A zombie apocalypse is one thing. A volcanic eruption is quite another, for, as the journalist who does a framing voice-over narration for Brooks’ latest puts it, when Mount Rainier popped its cork, “it was the psychological aspect, the hyperbole-fueled hysteria that had ended up killing the most people.” Maybe, but the sasquatches whom the volcano displaced contributed to the statistics, too, if only out of self-defense. Brooks places the epicenter of the Bigfoot war in a high-tech hideaway populated by the kind of people you might find in a Jurassic Park franchise: the schmo who doesn’t know how to do much of anything but tries anyway, the well-intentioned bleeding heart, the know-it-all intellectual who turns out to know the wrong things, the immigrant with a tough backstory and an instinct for survival. Indeed, the novel does double duty as a survival manual, packed full of good advice—for instance, try not to get wounded, for “injury turns you from a giver to a taker.
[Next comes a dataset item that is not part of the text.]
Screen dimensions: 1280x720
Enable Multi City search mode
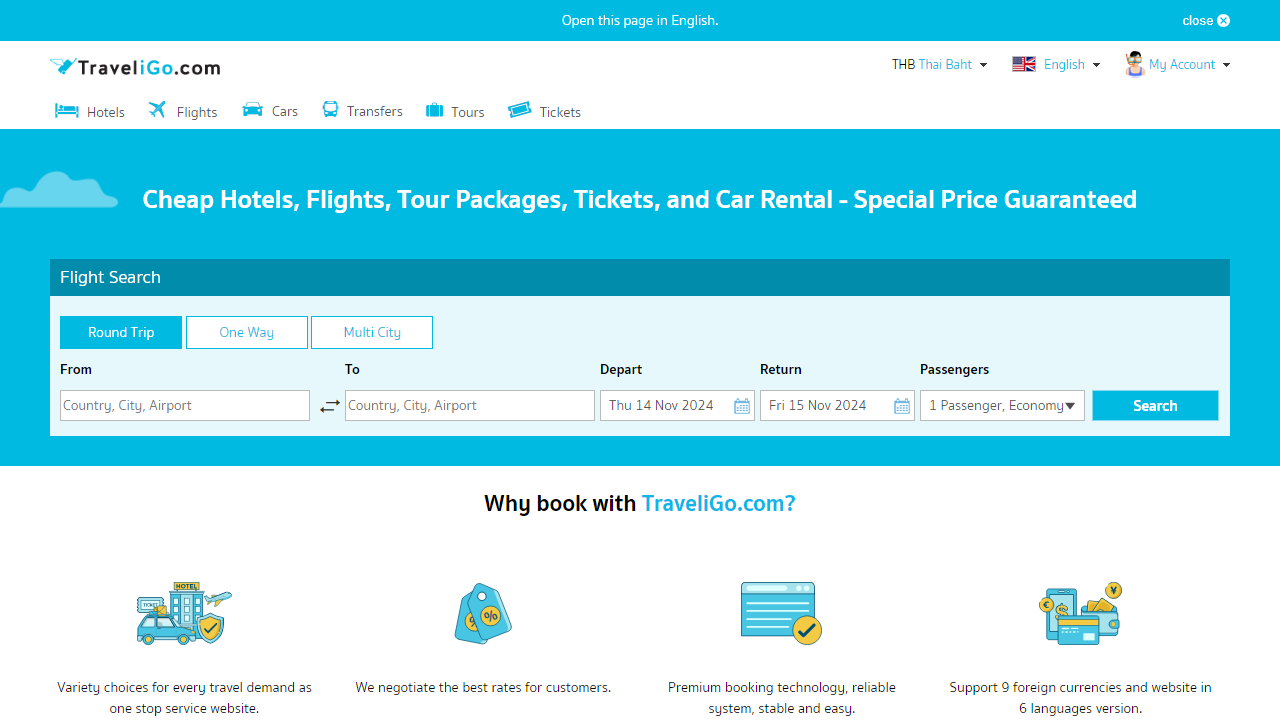371,332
Taking up our resources, our time to care for you.” Brooks presents a case for making room for Bigfoot in the world while peppering his narrative with timely social criticism about bad behavior on the human side of the conflict: The explosion of Rainier might have been better forecast had the president not slashed the budget of the U.S. Geological Survey, leading to “immediate suspension of the National Volcano Early Warning System,” and there’s always someone around looking to monetize the natural disaster and the sasquatch-y onslaught that follows. Brooks is a pro at building suspense even if it plays out in some rather spectacularly yucky episodes, one involving a short spear that takes its name from “the sucking sound of pulling it out of the dead man’s heart and lungs.” Grossness aside, it puts you right there on the scene.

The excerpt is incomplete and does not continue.